> **Your assignment**: Repeat everything from the start of the records down through the line that contains "tab-sp500-100: SP500 100", with both ends included. Leave the pictures out of your answer.

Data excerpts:
= = =

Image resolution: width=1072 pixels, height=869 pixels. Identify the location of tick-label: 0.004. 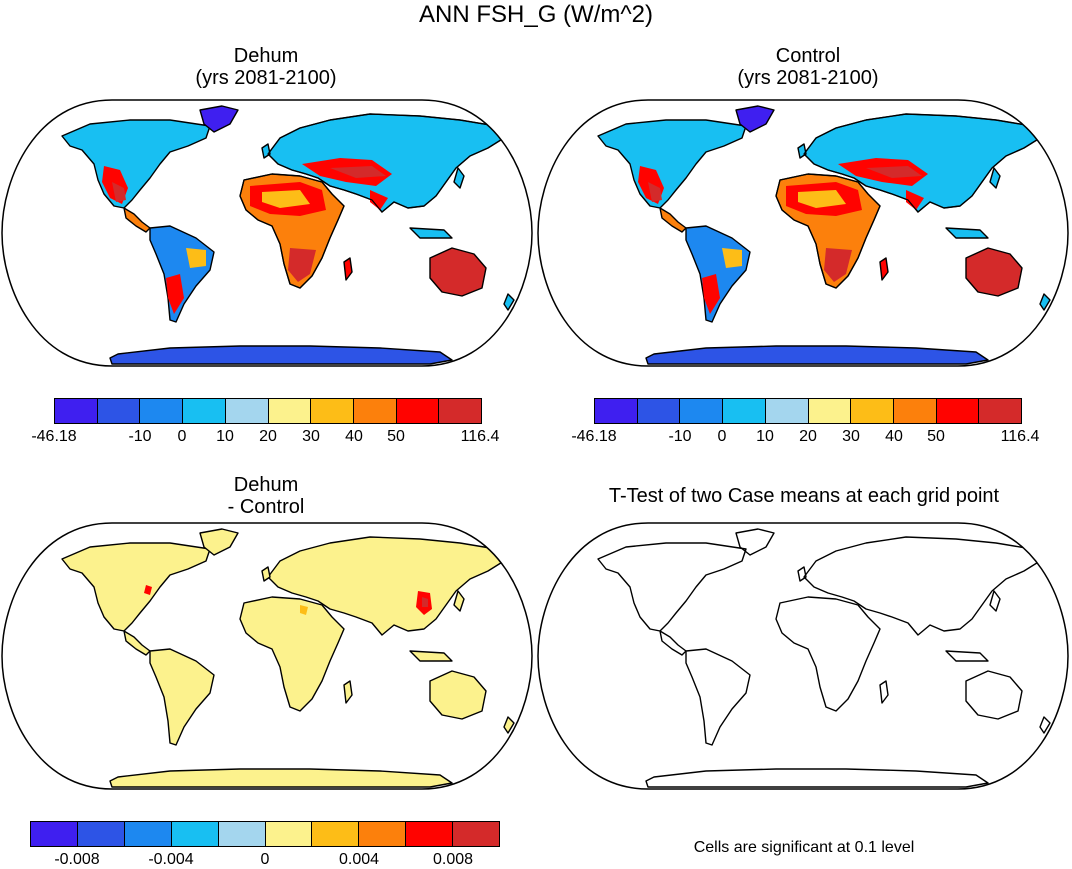
(359, 860).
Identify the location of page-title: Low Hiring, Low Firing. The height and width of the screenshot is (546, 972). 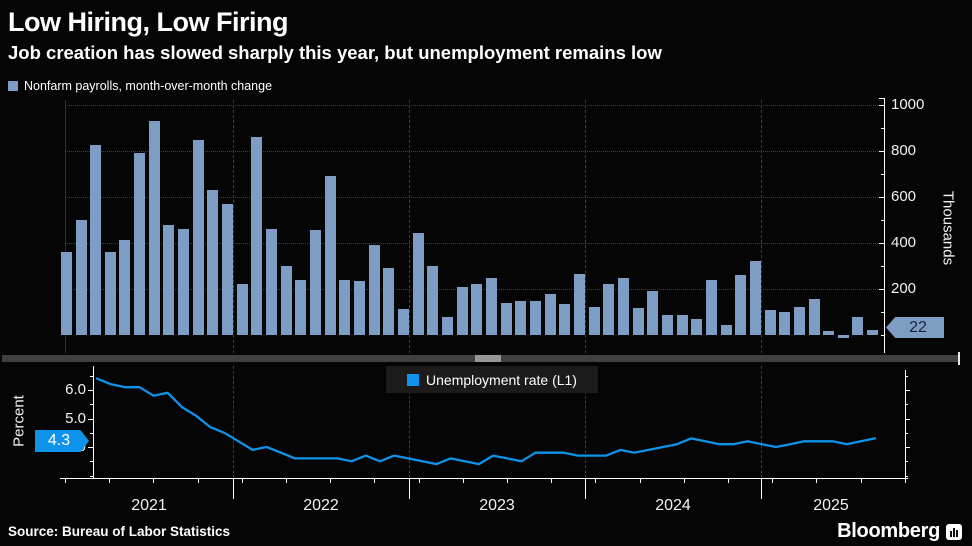
(148, 22).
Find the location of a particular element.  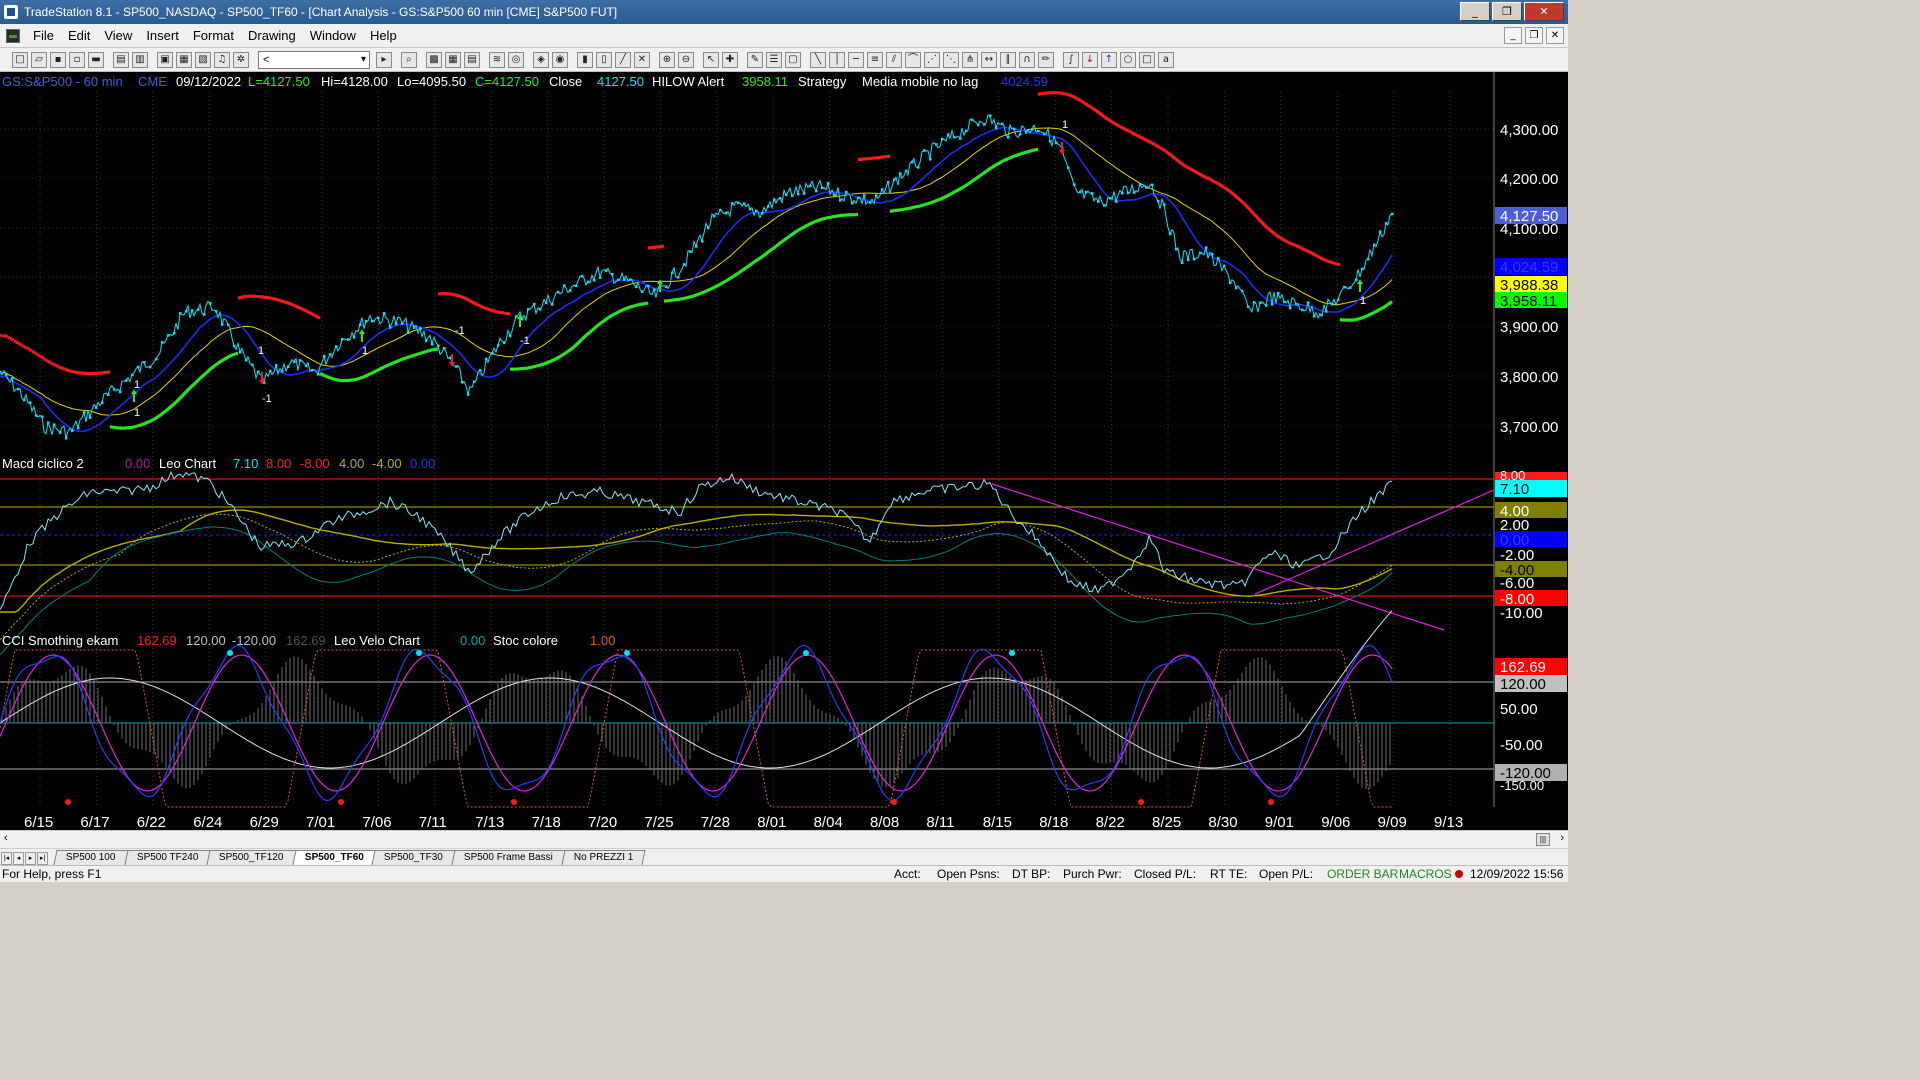

tab-sp500-100: SP500 100 is located at coordinates (91, 858).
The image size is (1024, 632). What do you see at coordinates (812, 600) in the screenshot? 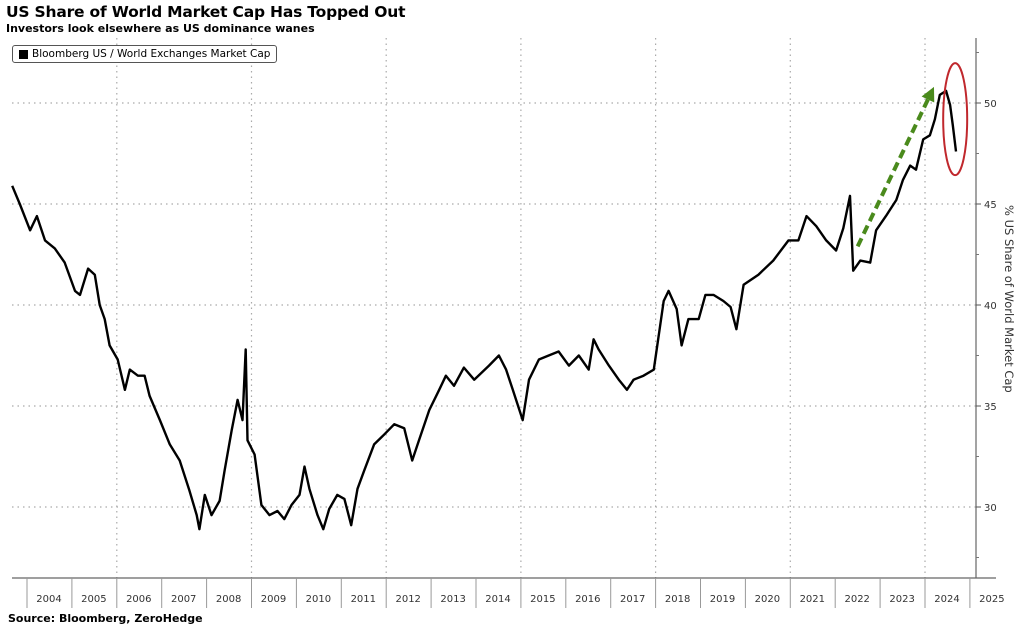
I see `x-tick-label: 2021` at bounding box center [812, 600].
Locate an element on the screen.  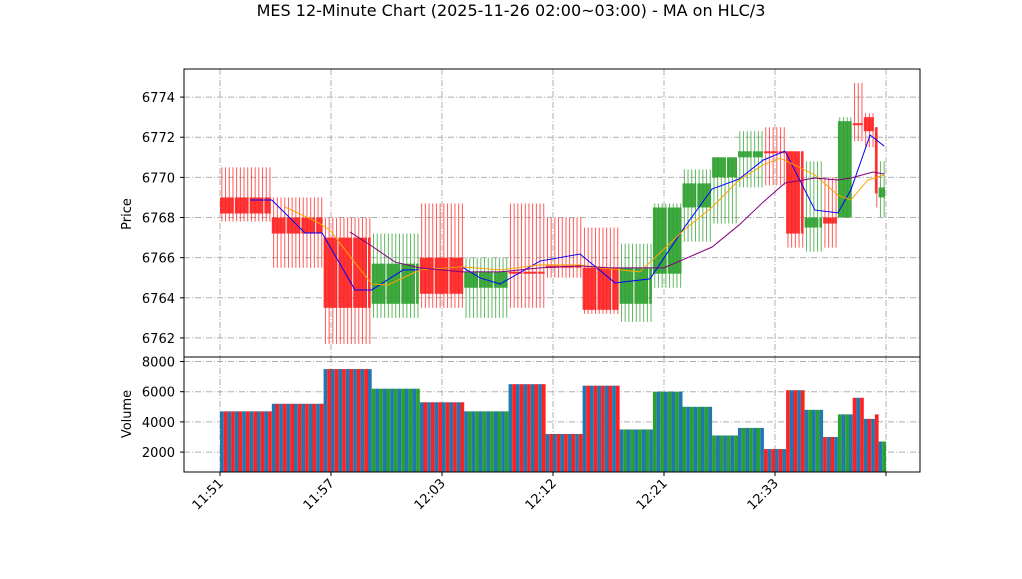
x-tick-label: 12:21 is located at coordinates (652, 494).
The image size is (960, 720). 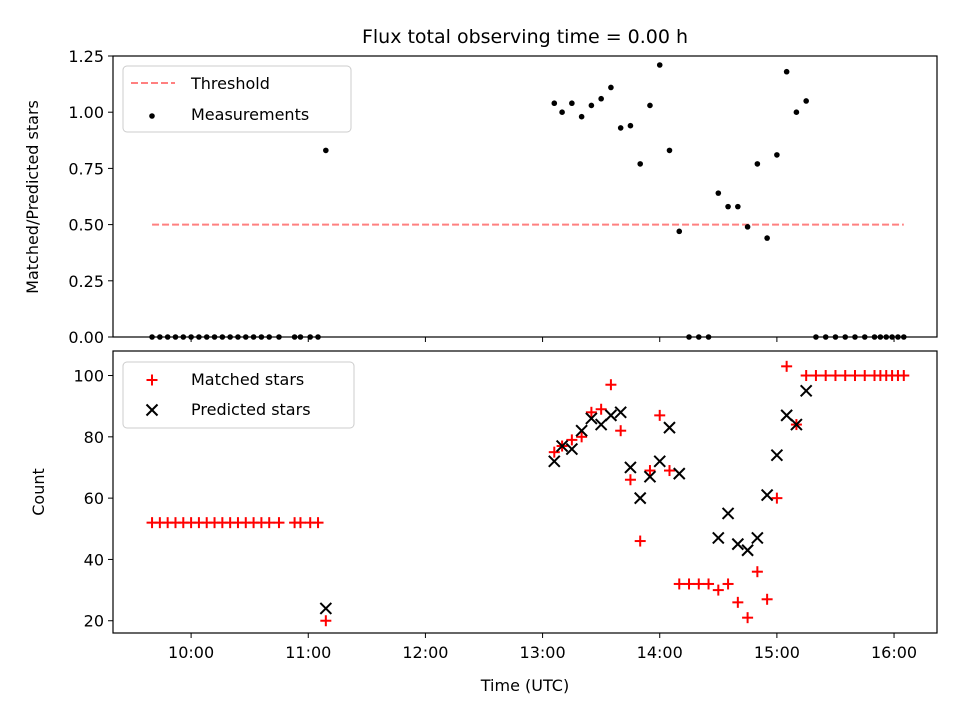 I want to click on bottom-xtick-label: 15:00, so click(x=777, y=652).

= = =

> **Solution to the exercise**:
Image resolution: width=1072 pixels, height=869 pixels. Identify the location of tick-label: 0.004. 
(359, 860).
Identify the location of page-title: Low Hiring, Low Firing. The height and width of the screenshot is (546, 972). 
(148, 22).
Find the location of a particular element.  

tab-sp500-100: SP500 100 is located at coordinates (91, 858).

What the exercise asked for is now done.